*** Data shown Section Begins ***
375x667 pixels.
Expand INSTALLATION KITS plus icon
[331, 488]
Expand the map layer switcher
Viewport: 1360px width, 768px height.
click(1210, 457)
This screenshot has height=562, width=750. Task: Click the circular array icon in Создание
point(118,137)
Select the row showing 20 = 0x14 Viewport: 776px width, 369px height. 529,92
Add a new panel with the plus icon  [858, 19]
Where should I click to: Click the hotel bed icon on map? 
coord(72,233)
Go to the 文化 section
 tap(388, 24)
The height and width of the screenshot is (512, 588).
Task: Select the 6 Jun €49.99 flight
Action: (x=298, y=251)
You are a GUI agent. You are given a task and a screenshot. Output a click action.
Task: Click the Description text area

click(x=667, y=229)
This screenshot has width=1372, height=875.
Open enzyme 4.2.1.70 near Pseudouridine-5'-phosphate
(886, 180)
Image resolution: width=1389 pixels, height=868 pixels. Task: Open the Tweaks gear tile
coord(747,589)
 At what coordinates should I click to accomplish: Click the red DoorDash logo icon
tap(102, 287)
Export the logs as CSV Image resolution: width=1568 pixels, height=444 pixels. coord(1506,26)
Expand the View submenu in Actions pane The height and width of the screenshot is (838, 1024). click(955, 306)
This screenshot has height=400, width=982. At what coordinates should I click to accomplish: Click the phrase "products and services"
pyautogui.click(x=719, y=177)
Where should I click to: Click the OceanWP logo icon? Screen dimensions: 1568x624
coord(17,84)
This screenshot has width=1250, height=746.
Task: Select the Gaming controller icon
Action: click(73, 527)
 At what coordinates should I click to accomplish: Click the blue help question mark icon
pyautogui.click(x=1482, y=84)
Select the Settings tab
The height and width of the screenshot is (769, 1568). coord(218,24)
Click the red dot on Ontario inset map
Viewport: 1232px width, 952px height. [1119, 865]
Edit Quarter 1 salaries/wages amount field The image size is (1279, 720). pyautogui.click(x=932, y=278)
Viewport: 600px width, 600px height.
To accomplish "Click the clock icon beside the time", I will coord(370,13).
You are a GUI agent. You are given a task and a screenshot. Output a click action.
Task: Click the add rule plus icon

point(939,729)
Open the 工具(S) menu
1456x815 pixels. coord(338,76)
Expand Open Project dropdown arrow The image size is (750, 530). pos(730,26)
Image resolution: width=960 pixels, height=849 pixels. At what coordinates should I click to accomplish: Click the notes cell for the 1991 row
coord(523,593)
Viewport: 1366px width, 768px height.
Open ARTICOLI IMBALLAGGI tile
*** Data shown Section Ends ***
» Task objective: Out of the records above, pull the lines that include the word "size".

» Reply to the exercise:
Edit Quarter 1 salaries/wages amount field The image size is (1279, 720). pyautogui.click(x=932, y=278)
Expand Open Project dropdown arrow The image size is (750, 530). pos(730,26)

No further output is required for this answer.